Women and children, including a three-month-old baby, were among the dead, witnesses said.
“The celebrations were coming to an end and there was a big explosion among people dancing,” said 25-year-old Veli Can. “There was blood and body parts everywhere.”
“We want to end these massacres,” witness Ibrahim Ozdemir told Reuters news agency. “We are in pain, especially the women and children.”
Purely civilian celebration
Metin Gurcan, a former Turkish military officer and columnist, told Al Jazeera the attack deliberately targeted HDP sympathisers attending a purely civilian celebration.
“This is the first of its kind in Turkey.
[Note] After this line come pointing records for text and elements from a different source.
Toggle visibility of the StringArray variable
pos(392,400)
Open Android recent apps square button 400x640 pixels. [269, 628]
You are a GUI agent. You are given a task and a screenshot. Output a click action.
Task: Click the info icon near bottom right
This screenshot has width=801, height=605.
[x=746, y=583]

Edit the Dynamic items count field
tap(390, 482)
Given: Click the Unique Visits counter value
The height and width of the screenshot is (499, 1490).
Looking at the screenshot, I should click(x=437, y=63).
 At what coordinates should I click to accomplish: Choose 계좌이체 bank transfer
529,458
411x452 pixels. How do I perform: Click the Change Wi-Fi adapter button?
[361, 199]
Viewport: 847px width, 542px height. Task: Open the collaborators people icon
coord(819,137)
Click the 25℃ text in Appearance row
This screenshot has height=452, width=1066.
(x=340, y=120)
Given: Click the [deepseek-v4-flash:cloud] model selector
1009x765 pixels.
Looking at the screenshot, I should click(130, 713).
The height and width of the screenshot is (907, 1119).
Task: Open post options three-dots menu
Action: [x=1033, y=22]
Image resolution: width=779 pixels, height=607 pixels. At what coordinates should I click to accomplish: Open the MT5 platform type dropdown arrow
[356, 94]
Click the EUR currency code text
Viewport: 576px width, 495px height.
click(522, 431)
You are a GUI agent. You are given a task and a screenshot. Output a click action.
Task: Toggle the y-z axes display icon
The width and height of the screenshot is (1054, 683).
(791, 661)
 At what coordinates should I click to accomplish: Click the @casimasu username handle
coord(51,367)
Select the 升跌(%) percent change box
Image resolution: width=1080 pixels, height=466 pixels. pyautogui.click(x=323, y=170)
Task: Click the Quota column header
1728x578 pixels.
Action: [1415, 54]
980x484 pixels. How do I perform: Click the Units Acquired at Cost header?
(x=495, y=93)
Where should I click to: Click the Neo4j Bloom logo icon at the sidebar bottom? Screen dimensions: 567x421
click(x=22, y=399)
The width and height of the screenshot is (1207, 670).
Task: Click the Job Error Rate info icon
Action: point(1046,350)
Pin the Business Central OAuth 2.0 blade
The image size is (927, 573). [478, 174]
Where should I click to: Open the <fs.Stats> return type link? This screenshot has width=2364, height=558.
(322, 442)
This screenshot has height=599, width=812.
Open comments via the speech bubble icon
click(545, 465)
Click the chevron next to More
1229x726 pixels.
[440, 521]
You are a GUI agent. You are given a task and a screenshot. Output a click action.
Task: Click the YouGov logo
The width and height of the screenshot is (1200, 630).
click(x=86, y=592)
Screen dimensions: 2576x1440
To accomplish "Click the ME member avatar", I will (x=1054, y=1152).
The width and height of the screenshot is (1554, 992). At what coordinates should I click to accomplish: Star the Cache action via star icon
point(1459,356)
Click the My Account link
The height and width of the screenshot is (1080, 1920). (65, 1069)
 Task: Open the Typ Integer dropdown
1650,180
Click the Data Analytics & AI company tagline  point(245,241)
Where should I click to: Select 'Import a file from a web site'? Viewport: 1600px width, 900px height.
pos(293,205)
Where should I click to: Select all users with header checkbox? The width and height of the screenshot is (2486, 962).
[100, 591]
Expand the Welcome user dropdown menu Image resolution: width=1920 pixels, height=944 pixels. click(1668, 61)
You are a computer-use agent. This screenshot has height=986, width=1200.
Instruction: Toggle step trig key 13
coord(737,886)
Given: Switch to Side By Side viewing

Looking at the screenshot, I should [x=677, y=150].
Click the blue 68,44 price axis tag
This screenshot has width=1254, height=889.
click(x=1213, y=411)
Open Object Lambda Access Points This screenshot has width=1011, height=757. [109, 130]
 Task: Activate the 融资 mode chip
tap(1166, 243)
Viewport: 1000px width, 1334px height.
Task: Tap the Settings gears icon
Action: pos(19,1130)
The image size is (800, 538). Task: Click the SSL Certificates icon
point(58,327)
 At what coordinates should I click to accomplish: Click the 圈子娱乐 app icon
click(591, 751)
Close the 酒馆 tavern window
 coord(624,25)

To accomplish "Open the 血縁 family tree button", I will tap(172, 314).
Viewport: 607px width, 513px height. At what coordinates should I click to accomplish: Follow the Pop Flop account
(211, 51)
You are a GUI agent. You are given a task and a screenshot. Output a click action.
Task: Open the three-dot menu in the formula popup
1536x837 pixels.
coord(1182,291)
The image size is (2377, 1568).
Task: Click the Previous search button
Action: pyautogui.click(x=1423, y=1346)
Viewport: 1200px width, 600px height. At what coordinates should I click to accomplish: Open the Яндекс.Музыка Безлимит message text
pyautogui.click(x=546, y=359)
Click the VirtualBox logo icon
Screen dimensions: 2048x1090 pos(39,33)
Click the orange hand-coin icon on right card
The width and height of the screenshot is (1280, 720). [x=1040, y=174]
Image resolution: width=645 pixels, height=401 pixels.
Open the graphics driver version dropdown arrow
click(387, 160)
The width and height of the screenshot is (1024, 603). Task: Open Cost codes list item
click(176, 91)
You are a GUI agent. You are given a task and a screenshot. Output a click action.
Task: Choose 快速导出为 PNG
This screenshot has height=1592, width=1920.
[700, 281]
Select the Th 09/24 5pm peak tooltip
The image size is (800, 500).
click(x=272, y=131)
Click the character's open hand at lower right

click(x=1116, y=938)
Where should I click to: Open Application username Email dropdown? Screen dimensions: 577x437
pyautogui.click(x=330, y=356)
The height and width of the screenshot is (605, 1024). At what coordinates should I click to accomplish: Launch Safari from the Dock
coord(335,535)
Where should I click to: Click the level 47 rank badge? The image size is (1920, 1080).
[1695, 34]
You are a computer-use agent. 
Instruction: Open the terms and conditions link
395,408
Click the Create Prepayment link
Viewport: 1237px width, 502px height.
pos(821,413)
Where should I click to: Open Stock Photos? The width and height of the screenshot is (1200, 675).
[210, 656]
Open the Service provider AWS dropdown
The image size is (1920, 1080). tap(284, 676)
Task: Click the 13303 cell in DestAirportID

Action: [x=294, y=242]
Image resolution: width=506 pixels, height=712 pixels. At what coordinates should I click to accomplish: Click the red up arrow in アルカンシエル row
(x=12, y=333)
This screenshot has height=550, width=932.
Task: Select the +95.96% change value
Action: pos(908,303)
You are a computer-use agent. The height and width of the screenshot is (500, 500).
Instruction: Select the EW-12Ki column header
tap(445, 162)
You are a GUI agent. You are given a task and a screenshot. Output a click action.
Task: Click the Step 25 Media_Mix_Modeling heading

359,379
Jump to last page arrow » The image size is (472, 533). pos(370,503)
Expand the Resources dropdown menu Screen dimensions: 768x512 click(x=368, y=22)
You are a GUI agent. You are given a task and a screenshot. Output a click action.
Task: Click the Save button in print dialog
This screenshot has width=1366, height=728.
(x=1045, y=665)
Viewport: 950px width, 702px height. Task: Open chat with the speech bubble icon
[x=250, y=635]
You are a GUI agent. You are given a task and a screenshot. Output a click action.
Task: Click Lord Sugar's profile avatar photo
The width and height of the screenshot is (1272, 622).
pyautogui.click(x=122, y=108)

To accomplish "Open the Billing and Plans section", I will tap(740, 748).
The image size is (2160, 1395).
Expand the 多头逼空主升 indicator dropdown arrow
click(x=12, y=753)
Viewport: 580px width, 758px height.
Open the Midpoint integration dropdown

And we know very well from the Afghanistan experience to what extent attacks on weddings can disrupt order in a society,” he said.
“I think ISIL is trying to exacerbate already tense ethnic and sectarian cleavages in the southeast of Turkey.”
Southeastern Turkey has been hit by several deadly blasts over the past year, linked either to ISIL or the Kurdistan Workers’ Party (PKK), an armed group outlawed in Turkey.
Three suspected ISIL suicide bombers killed 44 people at Istanbul’s main airport, Ataturk, in July, the deadliest in a string of attacks in Turkey this year.
Almost 40 people were killed in a suicide bomb attack in Ankara in March that was claimed by a Kurdish separatist group.
Violence flared up in the largely Kurdish southeast in the past week, with bomb attacks leaving 10 people dead in separate attacks, mostly police and soldiers, in an escalation that officials blamed on the PKK.
Failed coup fallout
Saturday’s attack comes a month after a group of Turkish soldiers attempted to overthrow the government, commandeering tanks, helicopters and warplanes in an attempted coup that killed 240 people.
The government has accused followers of Fethullah Gulen, a US-based exiled Turkish religious leader, of being behind the plot, a charge rejected by the cleric.
Hakan Yavuz, a professor in the department of political science at the University of Utah, says Turkey is more vulnerable now because of the purge in security forces after the coup.
“The coup attempt destroyed the military institutions,” Yavuz told Al Jazeera.
“There is also a rapprochement between Russia, Iran and Turkey over their Syria policies. Ankara is much more moderate now in allowing Syrian President Bashar al-Assad to stay in government, at least during the transition period,” he said.
“ISIL poses a greater threat to Turkey as a result of this shift in the country’s foreign policy.”